By contacting the Harnett County Sheriff’s Deputy at the Campus Safety office, Campus Safety will arrange for proper care and assistance to be provided and for a victim’s advocate to be appointed, if the student wishes. Furthermore, the members of the Campus Safety Office pledge that:

They will meet with the victim privately, at a place of the victim’s choice in the local area, to take a complaint report.
They will not release the victim’s name to the public or to the press.
Their officers will not prejudge or blame the victim for what has occurred.
They will treat the victim and the particular case with courtesy, sensitivity, dignity, understanding and professionalism.
If the victim feels more comfortable talking with a female rather than a male officer, they will do their best to accommodate the victim’s request.
They will assist the victim in arranging for any hospital treatment or medical needs.
They will assist the victim in privately contacting counseling services and other available resources.
They will fully investigate the victim’s case and will help the victim achieve the best outcome. This may involve the arrest and full prosecution of the suspect responsible. The victim will be kept up-to-date on the progress of the investigation and/or prosecution.
They will continue to be available to the victim to answer questions, explain the systems and processes involved, and be willing listeners.
They will consider the victim’s case seriously, regardless of the victim’s gender.

The investigation into the rape or sexual assault will be handled by the Harnett County Sheriff’s Office.

Refer to the NC General Statute § 143B-480.2. regarding victim assistance.

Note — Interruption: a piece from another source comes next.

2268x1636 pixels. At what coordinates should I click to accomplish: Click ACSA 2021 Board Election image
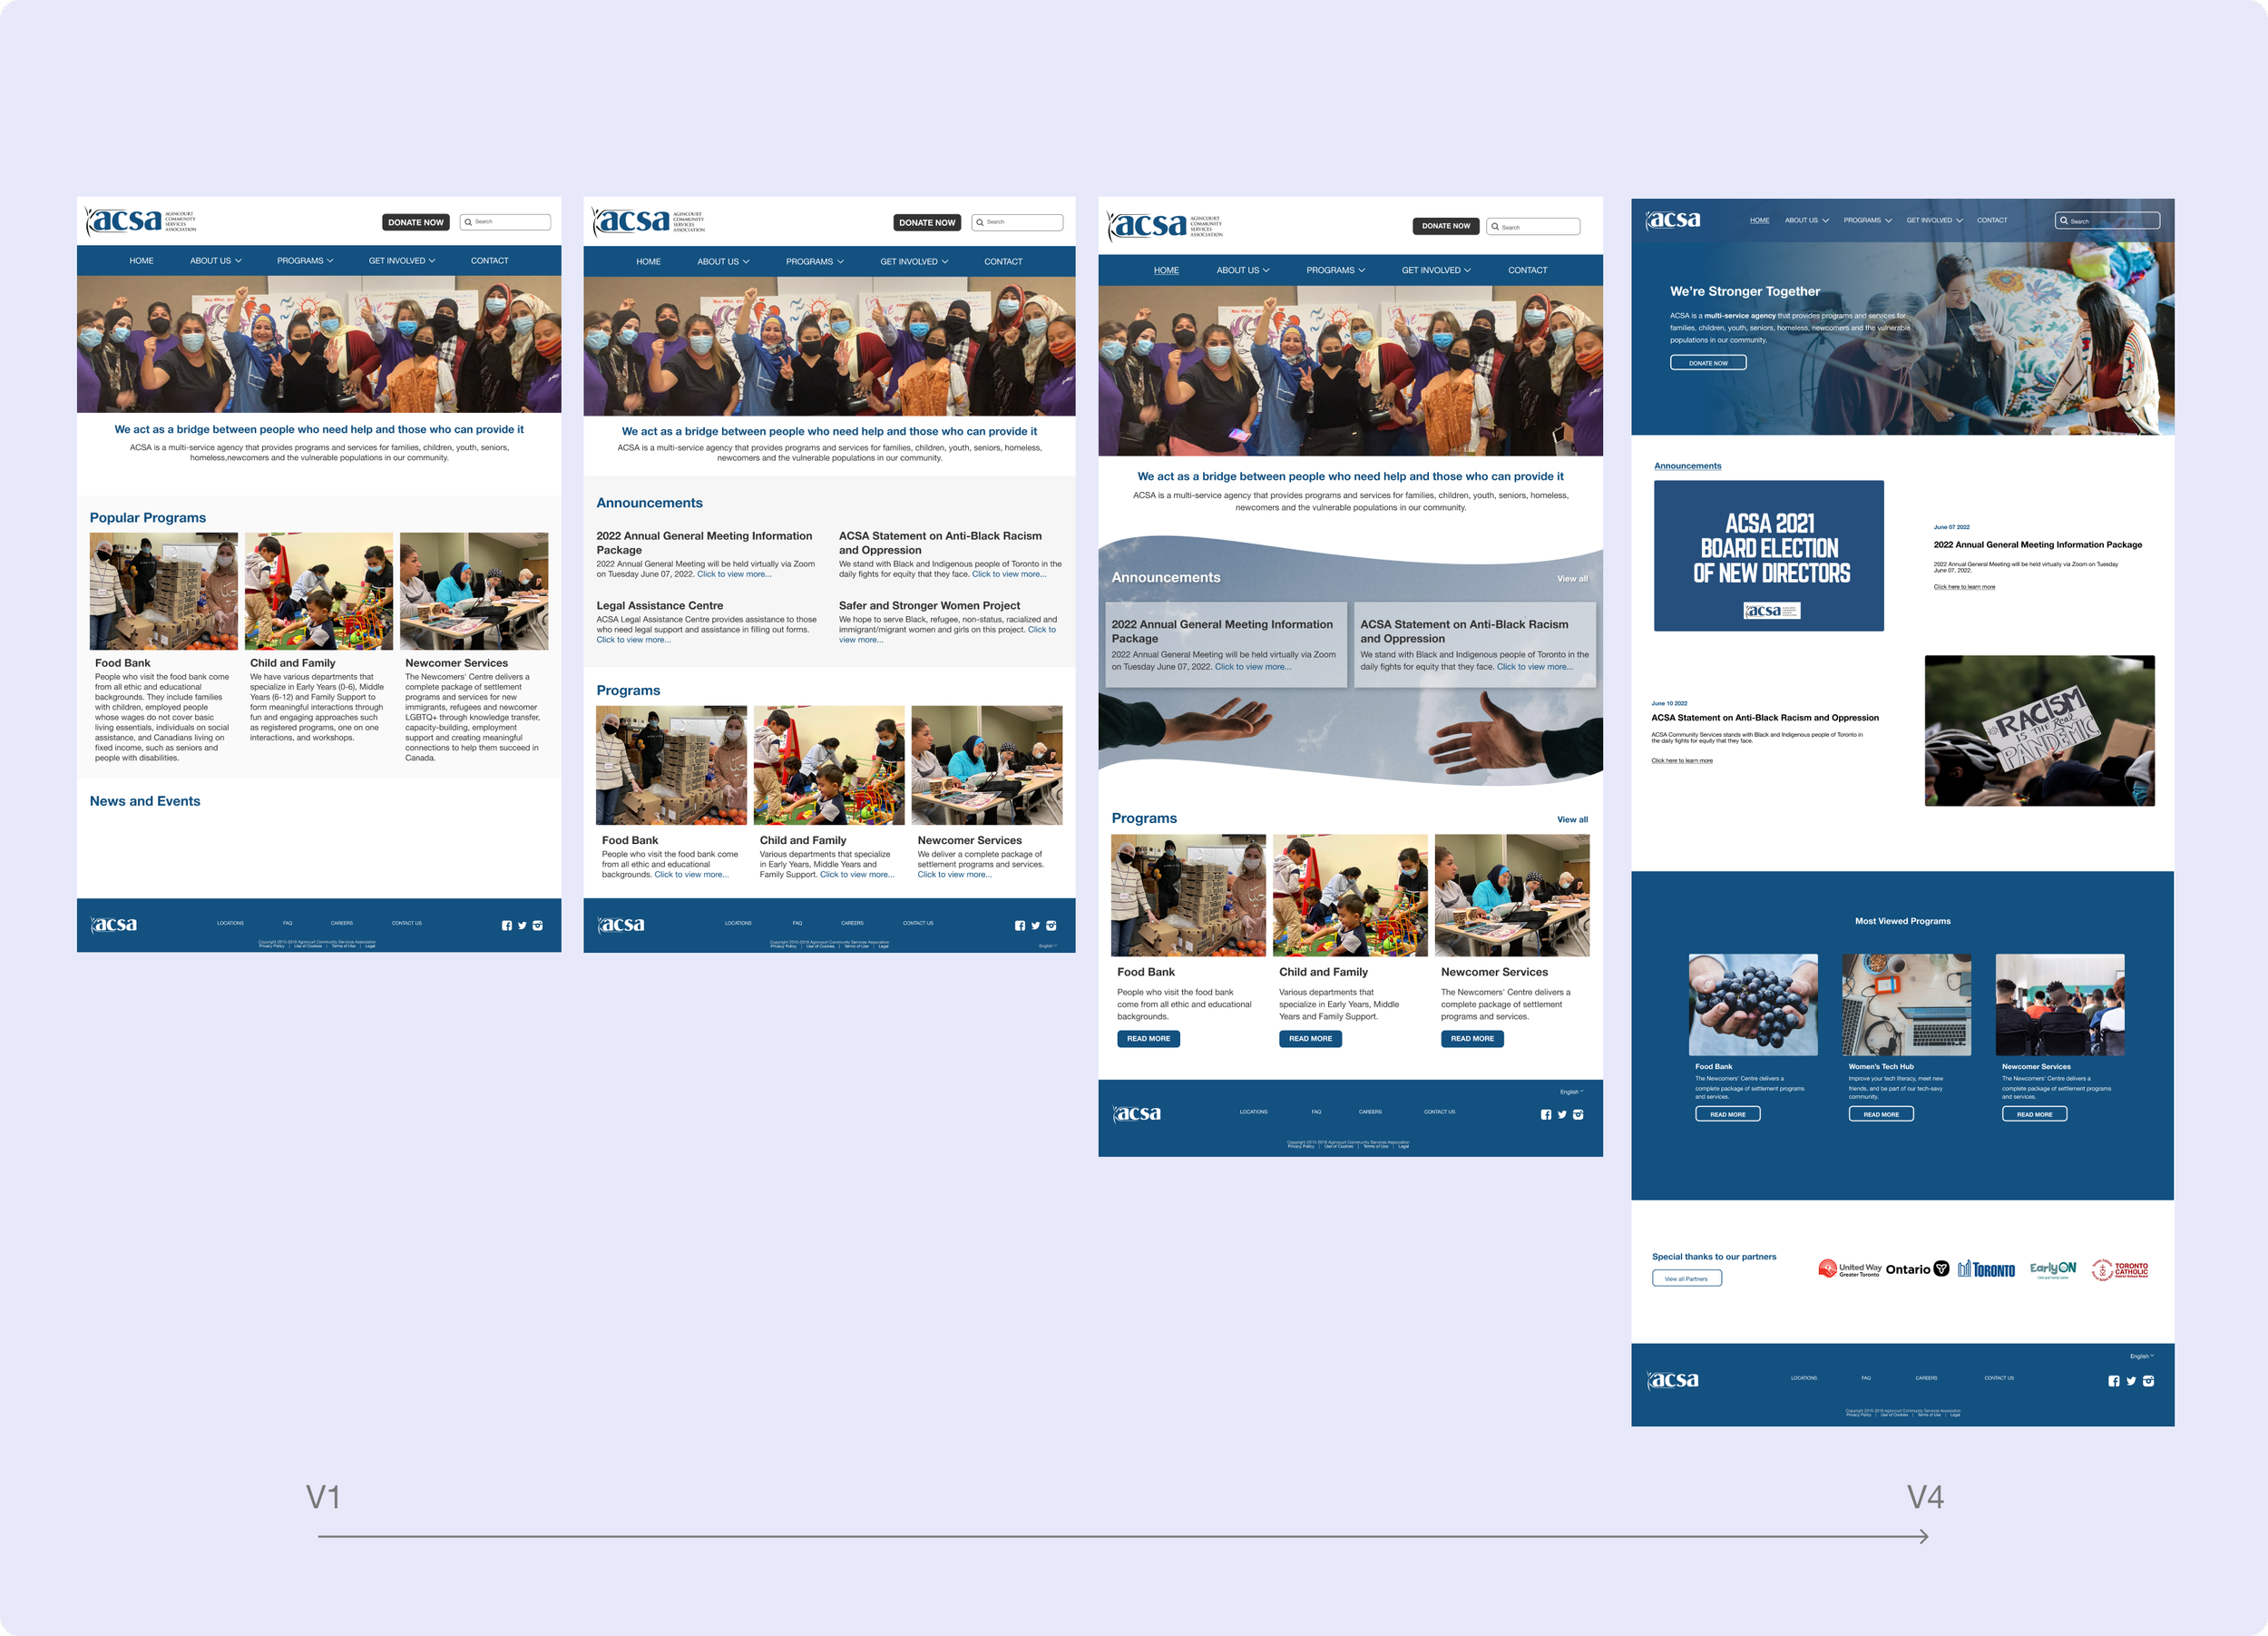1768,556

The University will assist victims of rape and/or sexual assault in coping with the after-effects of their experience. Referrals for counseling are made by the Campus Minister, University Counselor, Student Support Services, and Health Services Offices. Counseling is also available through some faculty members in the School of Education and by the Lee-Harnett County Mental Health Center, which is located just a short distance off campus. The services of the Harnett County Sexual Assault and Family Emergency (S.A.F.E.) Agency are also available to students. Campbell both supports and is a member of the S.A.F.E. organization.

The University is prepared to accommodate reasonable requests for academic schedule and housing changes by victims of rape and sexual assault. Such requests should be directed to the Student Life Office. It should be kept in mind that Campbell is a relatively small school. Therefore, it may not be possible to completely avoid unpleasant encounters.